Scapular mobility is extremely important if you want to maintain a healthy set of shoulders. These simple band-resisted exercises will help.
Introduction
When I first started weight training, nobody told me about training anything other than the big movement muscles, the prime movers. Big mistake!
Throw in an enormous volume of swimming - initially at least, with poor technique - and my shoulders were a mess.
I've written about my shoulder rehabilitation journey here.
What's more, I know I'm not alone in having unhappy shoulders. I come across a lot people who tell me that they too have shoulder problems that prevent them doing all the things they should be able to do.
You should be able to do pull ups, press ups, lift things overhead and perform all manner of daily tasks without pain or restriction.
Whilst these scapular mobility exercises are by no means the final word on shoulder health, they'll go a long way towards keeping you pain-free.

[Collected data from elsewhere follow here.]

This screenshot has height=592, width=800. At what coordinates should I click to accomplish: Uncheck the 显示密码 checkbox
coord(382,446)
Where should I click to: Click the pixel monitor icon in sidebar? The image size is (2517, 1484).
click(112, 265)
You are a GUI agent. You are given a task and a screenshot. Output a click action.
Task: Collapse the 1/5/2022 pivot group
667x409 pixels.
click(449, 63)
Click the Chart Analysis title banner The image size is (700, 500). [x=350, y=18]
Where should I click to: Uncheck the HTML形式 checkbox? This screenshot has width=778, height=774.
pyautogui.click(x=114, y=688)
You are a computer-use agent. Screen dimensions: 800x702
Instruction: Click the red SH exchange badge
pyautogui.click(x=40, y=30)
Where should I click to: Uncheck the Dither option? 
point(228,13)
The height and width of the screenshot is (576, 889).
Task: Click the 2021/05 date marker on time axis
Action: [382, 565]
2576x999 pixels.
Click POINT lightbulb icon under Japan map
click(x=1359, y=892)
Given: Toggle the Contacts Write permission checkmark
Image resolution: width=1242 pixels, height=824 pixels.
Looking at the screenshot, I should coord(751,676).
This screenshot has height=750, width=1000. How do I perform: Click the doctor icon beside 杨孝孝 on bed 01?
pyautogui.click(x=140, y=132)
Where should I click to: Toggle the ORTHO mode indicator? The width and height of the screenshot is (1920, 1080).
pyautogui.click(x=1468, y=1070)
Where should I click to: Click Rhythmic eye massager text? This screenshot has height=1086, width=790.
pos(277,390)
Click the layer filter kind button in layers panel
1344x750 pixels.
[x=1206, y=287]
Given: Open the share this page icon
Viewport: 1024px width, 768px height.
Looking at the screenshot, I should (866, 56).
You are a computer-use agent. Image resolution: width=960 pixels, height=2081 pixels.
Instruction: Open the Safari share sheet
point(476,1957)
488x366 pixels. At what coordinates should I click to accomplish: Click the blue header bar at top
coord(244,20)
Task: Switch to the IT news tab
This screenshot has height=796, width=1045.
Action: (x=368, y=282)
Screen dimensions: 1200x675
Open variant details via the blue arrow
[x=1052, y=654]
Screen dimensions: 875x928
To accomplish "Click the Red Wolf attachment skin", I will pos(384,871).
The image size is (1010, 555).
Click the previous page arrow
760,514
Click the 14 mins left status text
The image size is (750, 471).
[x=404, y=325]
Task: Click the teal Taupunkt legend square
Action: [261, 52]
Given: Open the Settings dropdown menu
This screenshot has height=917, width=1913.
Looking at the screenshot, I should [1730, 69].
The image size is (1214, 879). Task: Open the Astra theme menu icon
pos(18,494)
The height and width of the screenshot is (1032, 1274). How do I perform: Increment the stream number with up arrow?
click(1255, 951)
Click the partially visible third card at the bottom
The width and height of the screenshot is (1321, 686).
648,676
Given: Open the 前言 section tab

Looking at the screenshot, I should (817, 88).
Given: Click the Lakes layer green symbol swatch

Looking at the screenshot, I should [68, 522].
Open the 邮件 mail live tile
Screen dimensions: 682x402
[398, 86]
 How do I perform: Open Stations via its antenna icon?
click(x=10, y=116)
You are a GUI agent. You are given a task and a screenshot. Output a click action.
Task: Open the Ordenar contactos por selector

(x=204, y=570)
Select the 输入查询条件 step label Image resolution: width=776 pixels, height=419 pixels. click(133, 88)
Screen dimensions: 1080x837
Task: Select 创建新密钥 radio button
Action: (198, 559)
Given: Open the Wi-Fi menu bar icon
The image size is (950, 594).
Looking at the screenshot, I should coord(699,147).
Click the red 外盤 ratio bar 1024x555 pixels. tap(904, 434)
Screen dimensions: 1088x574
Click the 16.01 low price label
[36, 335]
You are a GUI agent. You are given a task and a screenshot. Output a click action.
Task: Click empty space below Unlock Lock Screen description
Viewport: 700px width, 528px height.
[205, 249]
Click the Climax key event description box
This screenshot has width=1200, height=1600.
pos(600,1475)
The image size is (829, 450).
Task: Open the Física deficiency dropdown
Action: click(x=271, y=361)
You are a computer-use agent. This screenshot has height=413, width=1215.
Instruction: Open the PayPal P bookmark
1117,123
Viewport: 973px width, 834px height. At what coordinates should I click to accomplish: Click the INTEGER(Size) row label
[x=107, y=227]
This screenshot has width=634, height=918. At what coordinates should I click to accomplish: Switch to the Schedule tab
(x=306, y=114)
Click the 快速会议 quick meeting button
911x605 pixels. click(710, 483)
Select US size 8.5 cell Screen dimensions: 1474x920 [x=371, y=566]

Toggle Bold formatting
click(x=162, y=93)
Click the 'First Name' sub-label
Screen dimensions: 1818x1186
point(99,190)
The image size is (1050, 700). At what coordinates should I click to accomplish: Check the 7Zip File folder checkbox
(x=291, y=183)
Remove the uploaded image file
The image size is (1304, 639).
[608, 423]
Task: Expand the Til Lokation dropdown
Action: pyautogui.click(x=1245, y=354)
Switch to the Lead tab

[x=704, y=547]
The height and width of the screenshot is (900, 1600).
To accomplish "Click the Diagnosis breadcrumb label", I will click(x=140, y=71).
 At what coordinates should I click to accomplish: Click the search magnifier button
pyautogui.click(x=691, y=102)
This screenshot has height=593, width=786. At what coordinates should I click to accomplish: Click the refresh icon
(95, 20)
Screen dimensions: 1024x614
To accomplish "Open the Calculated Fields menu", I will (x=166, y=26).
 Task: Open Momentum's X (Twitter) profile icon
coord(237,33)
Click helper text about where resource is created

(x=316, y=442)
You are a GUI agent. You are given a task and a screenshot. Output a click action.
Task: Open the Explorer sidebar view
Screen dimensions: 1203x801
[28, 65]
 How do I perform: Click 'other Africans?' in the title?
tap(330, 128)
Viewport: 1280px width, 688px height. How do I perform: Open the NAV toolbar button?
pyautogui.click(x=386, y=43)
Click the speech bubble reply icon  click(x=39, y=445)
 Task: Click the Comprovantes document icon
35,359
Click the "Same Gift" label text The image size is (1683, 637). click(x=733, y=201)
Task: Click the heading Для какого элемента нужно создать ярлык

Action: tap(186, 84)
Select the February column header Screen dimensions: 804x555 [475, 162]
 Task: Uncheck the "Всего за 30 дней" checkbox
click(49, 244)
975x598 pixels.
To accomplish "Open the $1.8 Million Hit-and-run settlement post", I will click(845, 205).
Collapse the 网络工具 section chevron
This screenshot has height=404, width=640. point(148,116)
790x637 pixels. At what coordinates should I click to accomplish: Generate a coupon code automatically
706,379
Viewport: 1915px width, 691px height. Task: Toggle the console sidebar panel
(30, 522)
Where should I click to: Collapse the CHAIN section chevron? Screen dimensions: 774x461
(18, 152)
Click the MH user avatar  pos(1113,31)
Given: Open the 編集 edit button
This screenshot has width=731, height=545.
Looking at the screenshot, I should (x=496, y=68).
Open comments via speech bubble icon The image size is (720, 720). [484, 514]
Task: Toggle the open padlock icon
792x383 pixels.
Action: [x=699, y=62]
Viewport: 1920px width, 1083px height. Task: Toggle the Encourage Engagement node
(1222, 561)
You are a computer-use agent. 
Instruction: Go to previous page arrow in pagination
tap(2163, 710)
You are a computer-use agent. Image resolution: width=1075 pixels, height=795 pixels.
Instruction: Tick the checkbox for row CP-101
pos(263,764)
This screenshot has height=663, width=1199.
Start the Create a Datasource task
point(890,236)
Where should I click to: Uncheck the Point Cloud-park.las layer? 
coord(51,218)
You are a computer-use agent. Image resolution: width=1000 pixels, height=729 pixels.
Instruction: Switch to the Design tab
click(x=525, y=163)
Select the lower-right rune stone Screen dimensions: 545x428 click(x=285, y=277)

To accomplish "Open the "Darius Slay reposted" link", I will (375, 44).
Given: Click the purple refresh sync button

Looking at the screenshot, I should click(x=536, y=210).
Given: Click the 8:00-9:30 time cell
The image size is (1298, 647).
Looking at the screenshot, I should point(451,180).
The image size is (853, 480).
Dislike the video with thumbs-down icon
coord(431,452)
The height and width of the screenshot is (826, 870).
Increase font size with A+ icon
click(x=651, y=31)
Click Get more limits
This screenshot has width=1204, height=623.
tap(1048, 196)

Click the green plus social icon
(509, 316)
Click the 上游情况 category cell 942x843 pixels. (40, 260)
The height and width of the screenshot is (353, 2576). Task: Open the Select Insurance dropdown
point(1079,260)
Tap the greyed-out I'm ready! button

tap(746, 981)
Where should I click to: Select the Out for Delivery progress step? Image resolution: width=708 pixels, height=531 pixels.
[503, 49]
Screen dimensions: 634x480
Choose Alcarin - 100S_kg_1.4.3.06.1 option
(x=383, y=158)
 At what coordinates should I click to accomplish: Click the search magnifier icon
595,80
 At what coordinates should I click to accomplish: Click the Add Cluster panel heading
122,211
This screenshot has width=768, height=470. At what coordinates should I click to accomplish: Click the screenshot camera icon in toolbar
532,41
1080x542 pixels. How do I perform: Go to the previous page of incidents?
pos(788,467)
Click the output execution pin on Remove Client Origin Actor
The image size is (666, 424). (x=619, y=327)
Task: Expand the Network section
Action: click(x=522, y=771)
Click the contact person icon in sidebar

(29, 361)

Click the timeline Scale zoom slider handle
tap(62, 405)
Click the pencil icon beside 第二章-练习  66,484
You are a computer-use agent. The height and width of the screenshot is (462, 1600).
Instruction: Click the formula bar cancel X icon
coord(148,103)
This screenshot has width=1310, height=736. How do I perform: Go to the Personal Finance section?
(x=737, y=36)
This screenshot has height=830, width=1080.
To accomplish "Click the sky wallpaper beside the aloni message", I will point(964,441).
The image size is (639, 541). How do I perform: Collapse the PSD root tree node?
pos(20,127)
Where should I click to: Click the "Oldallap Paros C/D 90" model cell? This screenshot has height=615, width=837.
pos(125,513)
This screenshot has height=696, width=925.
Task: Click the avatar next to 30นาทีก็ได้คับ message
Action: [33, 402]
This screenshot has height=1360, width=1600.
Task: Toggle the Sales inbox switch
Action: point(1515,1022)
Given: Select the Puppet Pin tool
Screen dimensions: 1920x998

What's more, it's very easy to keep a light elastic band handy in a desk drawer at work, meaning you can perform these periodically throughout your day. What's more, that same elastic band can be used for a range of other "mobility snacks" without your co-workers looking at you too askance.
In the video:
- Straight Arm Pulldown
- Band Pull Aparts
- "Whip It"
- Dislocations
If you look after scapular mobility, thoracic mobility, thoracic rotation and good joint position, your shoulders can not only be pain-free, but can remain that way, allowing you to do more "stuff". That, after all, is the point of living.